Computer monitors in general are going to suck, they are all Lcd and none of them incorporate local dimming back lights. If you want a good image you need to move up in size to at least 42", ideally 50+, though any overly thin lcd with edgelit backlighting is still to be avoided, particularly in larger sizes.
If you are really adventurous, consider picking up the Vive/Oculus/Razer Osvr and a copy of Vorpx. I've only tried Thief Gold on the Oculus Dk2, and it was still quite an experience. All of the Vr headsets mentioned above incorporate Oled screens.
Last edited by mikjames; 19th Dec 2016 at 14:23.
@mikjames: That is very informative. Many thank you. Let's what will happen in the next months and years.
@zoog: Many thanks, too... I was born 1986 and until 2004 I used regulary CRT monitors. You should not rashly judge.
All the OLED phones I've seen have had problems displaying deeper greys and almost-blacks, where there is a hard transition from those shades to actual black; horrible deal-killer for a game like Thief. Additionally, they tended to suffer color bias, usually red or blue. Granted this was 5 years ago, they've likely been sorting this stuff out if they feel confident enough to use them as computer displays.
I think I know what you are meaning, because I noticed something from this kind on my old Samsung Wave phone during viewing screenshots with darker scenes from Thief FMs. But with the screen from my Galaxy TabPro S I didn't notice any bad transitions. Maybe you can give me a good example location where I can check it myself?
In phones they are probably defaulting to low-bit precision to save on processing. The OLED TV's I've seen advertised are marketed as "HDR" meaning
they have floating-point based gamma ramps. That should (in theory) be "much better" than regular LCD output for low grays.

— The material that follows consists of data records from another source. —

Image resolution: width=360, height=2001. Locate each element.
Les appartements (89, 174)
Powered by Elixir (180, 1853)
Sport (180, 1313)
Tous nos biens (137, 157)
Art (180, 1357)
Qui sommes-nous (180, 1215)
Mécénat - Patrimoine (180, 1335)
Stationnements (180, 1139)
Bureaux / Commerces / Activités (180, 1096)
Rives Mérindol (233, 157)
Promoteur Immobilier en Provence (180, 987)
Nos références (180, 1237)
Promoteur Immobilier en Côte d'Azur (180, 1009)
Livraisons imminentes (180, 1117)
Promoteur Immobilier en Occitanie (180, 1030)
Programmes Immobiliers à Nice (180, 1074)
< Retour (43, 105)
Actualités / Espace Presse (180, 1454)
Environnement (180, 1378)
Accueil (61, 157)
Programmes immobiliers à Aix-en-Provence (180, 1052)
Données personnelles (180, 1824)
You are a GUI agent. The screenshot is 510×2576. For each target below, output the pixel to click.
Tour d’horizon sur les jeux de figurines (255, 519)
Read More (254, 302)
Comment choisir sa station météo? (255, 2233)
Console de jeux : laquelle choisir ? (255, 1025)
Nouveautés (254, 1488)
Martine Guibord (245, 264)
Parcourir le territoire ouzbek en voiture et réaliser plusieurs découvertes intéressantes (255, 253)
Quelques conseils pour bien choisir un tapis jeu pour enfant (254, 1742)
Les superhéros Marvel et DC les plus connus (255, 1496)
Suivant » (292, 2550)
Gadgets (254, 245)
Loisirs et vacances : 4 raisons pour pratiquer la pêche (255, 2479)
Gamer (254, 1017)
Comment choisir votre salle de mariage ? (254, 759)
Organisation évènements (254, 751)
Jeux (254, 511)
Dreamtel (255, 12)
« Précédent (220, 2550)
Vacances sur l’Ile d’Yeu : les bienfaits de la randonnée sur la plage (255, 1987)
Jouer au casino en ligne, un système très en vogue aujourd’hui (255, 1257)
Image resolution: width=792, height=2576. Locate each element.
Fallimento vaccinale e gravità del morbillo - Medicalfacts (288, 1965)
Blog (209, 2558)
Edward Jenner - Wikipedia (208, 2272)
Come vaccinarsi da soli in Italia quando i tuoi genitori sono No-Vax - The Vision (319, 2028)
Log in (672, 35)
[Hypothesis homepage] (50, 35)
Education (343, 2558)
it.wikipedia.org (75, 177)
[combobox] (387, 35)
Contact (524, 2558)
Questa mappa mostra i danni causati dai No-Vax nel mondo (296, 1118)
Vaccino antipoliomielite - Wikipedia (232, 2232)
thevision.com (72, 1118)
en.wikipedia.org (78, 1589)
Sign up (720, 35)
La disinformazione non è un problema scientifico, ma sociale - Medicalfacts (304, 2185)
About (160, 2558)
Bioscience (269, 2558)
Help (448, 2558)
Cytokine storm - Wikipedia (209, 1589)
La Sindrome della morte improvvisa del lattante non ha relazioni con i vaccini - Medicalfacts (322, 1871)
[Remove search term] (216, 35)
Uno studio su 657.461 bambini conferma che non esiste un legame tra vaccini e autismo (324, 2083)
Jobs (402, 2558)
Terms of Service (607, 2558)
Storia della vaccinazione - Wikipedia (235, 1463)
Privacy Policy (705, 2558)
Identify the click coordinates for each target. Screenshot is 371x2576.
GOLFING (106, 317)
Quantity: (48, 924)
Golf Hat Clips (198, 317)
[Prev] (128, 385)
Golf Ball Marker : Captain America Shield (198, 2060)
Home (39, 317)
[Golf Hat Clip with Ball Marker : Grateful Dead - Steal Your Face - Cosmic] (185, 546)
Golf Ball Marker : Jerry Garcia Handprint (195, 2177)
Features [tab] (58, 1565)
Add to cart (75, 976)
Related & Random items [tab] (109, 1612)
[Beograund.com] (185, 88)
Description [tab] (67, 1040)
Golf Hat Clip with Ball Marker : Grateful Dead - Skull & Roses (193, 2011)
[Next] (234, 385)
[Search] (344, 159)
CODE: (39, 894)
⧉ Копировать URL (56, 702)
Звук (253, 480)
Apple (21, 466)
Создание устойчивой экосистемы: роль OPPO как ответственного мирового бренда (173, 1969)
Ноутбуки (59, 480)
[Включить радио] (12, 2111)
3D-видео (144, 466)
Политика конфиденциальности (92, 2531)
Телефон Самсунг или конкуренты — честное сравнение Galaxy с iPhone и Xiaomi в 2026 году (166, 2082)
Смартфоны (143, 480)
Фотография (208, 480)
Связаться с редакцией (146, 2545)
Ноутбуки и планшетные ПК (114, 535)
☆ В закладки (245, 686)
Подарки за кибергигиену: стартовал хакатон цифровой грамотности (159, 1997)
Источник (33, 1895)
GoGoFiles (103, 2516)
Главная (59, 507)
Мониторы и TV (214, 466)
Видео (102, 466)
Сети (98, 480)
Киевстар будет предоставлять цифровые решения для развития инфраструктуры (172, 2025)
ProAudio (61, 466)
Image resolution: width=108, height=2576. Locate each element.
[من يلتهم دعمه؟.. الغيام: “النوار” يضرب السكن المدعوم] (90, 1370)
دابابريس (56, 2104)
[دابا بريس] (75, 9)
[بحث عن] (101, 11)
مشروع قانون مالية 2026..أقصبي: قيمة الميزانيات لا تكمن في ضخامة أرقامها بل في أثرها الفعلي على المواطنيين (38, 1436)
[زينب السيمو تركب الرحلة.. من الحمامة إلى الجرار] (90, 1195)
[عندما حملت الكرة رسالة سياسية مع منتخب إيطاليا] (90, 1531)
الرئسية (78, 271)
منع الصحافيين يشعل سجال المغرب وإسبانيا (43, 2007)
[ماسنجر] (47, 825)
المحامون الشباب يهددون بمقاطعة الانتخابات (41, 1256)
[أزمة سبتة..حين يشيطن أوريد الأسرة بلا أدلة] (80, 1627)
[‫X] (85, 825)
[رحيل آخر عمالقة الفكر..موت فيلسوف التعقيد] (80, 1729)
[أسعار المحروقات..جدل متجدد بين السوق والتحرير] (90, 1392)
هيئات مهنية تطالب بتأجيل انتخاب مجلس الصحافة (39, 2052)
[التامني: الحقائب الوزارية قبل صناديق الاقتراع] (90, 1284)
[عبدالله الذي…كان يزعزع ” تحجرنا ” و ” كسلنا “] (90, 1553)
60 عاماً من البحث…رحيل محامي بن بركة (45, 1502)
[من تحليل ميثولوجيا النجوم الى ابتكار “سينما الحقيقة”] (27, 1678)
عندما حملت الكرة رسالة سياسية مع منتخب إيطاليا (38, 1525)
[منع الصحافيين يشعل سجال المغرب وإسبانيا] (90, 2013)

At the Best Buy where I perused
a few, they certainly looked better to me but most of the demo scenes were sunset\dusk\dawn so it's hard to say.
I'm not sure about the consumer Rift or Vive though. It could also be something to do with the display controller between the output and the oled panel.
The lg oled's might not have the issue but they have their own set of problems displaying near black images. So far I have yet to see a display technology that displays very dark content with the smooth gradation of a good crt.
Anyone played Thief on VA displays? I'm on IPS and while the colors look much better than on TN and less "pale", I'm very interested in how Thief looks on VA.
Ya know the perfect Thief experience is when you play the game on your tablet ... in the house you just broke in
I didn't (re)play Thief yet. In fact, I've played very few games this year. The Witness, Dark Souls 1, Dark Souls 3, a little bit of GTA5, one week of No Man's Sky. And this week I've started Dishonored 2.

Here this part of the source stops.